■ TASK STATEMENT
Count the lines in the entries below that contain the string "orange", matching case exactly. Reply with the number alone.

■ DATA LISTING
┏━━

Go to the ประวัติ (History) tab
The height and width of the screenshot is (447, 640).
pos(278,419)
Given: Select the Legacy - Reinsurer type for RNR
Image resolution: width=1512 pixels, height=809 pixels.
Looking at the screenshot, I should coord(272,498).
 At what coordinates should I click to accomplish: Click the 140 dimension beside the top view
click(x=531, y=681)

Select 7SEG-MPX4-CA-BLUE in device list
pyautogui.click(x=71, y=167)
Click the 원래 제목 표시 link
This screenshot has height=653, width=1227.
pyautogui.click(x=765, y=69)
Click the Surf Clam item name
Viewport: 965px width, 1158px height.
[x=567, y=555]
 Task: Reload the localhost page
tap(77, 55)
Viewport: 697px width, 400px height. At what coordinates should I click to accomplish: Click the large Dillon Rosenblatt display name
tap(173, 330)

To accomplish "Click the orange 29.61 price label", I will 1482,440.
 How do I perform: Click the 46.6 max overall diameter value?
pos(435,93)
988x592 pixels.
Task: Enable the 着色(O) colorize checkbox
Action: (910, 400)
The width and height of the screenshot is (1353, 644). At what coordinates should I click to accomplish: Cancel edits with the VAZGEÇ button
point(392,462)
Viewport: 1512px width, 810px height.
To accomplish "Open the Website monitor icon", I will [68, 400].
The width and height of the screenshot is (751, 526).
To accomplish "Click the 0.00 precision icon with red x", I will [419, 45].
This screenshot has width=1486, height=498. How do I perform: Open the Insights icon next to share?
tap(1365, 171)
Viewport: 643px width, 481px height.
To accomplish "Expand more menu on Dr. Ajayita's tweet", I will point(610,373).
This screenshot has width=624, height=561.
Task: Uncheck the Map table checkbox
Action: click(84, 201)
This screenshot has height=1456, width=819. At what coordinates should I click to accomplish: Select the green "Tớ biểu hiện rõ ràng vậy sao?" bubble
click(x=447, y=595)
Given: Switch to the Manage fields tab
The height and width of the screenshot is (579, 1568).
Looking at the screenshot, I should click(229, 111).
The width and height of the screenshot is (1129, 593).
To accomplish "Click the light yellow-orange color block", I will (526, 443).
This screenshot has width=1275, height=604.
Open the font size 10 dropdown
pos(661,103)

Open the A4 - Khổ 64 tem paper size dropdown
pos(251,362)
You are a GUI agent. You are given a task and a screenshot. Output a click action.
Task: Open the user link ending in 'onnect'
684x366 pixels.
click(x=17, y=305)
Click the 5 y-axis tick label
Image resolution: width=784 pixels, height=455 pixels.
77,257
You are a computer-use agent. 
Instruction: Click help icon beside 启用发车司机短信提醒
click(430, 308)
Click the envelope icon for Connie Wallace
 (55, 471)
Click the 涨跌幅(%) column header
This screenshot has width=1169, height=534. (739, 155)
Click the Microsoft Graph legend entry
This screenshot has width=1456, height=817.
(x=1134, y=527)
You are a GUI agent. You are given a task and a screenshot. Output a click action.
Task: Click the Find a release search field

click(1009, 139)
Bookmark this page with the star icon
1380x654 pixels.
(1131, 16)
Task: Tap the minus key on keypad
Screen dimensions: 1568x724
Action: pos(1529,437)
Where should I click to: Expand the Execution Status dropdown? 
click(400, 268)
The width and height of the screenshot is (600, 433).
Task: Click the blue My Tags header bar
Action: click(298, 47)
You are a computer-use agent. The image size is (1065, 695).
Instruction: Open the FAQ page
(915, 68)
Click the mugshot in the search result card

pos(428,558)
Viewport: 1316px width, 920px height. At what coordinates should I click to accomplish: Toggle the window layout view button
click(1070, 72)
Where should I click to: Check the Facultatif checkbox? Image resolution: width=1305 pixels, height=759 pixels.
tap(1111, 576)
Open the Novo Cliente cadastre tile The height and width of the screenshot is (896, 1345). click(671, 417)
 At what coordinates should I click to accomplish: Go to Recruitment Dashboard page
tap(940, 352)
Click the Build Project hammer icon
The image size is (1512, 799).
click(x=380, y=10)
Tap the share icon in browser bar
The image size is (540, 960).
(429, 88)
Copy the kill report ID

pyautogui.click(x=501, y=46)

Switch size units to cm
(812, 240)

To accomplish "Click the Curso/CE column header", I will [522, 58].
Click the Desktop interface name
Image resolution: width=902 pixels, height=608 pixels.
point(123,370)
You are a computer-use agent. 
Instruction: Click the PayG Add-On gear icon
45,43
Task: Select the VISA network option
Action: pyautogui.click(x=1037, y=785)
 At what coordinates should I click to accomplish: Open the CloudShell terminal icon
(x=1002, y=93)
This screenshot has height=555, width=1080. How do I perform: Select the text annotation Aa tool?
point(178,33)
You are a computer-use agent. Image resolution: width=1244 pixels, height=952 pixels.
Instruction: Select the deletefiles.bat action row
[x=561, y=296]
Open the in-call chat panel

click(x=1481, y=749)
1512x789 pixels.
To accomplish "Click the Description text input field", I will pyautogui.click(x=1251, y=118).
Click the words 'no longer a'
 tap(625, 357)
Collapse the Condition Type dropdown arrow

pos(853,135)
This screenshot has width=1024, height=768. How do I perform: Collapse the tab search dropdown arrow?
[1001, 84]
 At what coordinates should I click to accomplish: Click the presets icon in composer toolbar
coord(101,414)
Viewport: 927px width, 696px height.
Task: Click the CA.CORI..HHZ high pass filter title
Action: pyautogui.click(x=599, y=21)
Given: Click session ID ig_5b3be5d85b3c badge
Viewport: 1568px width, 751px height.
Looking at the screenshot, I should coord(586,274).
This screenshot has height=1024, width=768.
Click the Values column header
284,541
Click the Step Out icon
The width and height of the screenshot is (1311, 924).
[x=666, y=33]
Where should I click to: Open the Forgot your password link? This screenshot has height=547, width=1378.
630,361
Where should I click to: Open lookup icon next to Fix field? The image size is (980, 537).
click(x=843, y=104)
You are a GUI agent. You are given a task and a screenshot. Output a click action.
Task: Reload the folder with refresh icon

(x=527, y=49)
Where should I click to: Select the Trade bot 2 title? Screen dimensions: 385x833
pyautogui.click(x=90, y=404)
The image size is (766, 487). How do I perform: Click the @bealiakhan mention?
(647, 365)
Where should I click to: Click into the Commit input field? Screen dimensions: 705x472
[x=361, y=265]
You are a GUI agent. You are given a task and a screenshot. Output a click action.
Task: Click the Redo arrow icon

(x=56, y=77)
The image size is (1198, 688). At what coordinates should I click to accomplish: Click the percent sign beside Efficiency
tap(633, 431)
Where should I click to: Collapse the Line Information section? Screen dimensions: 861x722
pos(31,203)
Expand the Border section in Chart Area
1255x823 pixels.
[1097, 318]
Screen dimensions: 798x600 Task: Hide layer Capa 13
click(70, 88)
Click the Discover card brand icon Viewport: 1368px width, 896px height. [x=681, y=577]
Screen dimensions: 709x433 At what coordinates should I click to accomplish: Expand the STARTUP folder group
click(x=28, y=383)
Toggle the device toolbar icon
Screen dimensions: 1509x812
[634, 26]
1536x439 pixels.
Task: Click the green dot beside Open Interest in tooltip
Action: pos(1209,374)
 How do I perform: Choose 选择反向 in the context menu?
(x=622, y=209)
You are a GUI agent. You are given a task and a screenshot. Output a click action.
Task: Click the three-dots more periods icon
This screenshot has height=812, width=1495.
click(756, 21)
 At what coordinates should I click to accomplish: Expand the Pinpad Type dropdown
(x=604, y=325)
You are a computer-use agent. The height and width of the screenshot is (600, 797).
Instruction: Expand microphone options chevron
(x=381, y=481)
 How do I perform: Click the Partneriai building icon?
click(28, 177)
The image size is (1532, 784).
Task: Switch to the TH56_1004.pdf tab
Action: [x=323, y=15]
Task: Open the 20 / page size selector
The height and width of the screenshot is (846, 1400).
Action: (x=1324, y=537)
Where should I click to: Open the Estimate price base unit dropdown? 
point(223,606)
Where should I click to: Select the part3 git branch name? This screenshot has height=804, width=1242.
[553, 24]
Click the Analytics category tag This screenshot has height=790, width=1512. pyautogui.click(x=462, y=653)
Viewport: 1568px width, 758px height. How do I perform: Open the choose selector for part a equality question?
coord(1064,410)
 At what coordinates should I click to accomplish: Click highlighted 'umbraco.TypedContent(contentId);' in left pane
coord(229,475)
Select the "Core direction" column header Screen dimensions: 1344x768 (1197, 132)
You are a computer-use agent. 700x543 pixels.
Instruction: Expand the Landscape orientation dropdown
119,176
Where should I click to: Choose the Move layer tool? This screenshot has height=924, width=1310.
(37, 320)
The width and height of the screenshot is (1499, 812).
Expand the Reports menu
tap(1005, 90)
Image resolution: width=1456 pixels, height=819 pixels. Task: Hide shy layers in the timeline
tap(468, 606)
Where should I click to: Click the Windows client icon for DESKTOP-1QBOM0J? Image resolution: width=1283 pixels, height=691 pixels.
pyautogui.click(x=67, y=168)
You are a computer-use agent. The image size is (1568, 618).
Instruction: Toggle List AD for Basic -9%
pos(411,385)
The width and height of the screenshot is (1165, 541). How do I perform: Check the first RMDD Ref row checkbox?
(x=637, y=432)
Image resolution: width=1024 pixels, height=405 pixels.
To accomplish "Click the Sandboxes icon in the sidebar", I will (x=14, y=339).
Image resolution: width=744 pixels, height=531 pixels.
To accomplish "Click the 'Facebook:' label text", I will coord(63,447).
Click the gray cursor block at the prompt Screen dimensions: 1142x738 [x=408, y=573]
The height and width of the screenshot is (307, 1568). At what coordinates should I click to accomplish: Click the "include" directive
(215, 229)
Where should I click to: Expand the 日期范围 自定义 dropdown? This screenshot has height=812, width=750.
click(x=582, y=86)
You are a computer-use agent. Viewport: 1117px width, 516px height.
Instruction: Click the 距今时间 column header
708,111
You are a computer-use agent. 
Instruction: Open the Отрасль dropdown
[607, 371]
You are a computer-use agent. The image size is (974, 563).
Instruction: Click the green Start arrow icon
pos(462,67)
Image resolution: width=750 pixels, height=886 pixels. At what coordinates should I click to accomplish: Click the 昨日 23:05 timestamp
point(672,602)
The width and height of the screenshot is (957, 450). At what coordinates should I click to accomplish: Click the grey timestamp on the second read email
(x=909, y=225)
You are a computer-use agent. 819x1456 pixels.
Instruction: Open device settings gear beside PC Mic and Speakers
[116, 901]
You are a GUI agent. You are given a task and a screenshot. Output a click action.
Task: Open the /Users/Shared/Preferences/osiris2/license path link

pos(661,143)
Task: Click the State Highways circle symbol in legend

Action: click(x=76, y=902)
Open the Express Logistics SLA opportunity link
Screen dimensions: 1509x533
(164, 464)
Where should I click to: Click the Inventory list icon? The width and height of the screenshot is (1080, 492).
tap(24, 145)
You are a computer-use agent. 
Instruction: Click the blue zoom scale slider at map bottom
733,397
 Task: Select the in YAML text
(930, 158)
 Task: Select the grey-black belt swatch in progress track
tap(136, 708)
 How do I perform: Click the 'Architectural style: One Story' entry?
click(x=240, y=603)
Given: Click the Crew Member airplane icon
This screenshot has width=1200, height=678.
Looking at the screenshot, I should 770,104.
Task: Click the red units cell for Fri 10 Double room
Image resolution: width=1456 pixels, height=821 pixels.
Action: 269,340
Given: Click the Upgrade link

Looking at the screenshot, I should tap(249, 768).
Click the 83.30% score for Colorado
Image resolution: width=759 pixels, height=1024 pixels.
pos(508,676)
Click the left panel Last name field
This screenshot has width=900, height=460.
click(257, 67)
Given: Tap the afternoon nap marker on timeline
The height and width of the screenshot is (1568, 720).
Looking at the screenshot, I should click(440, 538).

┗━━

■ WRITTEN ANSWER
2